- [Work order] Report how many lines of the following entries include the string "pixels"; respond with the number alone.
---
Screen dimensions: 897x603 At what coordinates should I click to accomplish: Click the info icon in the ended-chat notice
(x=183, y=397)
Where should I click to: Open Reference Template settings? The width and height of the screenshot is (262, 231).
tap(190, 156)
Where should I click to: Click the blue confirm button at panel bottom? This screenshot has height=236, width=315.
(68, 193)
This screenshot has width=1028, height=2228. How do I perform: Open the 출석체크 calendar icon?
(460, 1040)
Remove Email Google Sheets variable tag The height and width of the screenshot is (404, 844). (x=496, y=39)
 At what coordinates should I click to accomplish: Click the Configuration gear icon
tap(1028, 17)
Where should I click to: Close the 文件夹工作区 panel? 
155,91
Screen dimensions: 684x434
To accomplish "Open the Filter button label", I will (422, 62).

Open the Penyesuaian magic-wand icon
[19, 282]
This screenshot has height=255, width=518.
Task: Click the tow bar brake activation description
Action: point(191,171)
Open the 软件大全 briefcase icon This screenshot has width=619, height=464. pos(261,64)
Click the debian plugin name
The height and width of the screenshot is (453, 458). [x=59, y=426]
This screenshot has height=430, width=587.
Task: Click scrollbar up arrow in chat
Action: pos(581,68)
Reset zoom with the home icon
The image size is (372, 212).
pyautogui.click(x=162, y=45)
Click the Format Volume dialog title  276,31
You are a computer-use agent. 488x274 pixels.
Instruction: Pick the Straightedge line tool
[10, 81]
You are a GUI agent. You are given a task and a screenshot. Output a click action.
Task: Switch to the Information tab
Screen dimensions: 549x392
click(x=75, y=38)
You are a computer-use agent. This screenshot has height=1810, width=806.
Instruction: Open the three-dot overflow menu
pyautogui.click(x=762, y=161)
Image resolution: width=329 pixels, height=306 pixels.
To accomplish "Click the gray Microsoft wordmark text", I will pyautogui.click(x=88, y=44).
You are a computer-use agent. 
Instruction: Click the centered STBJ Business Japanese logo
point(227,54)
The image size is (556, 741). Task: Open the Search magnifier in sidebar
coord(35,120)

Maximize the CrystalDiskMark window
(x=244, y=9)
---
- [Response area] 2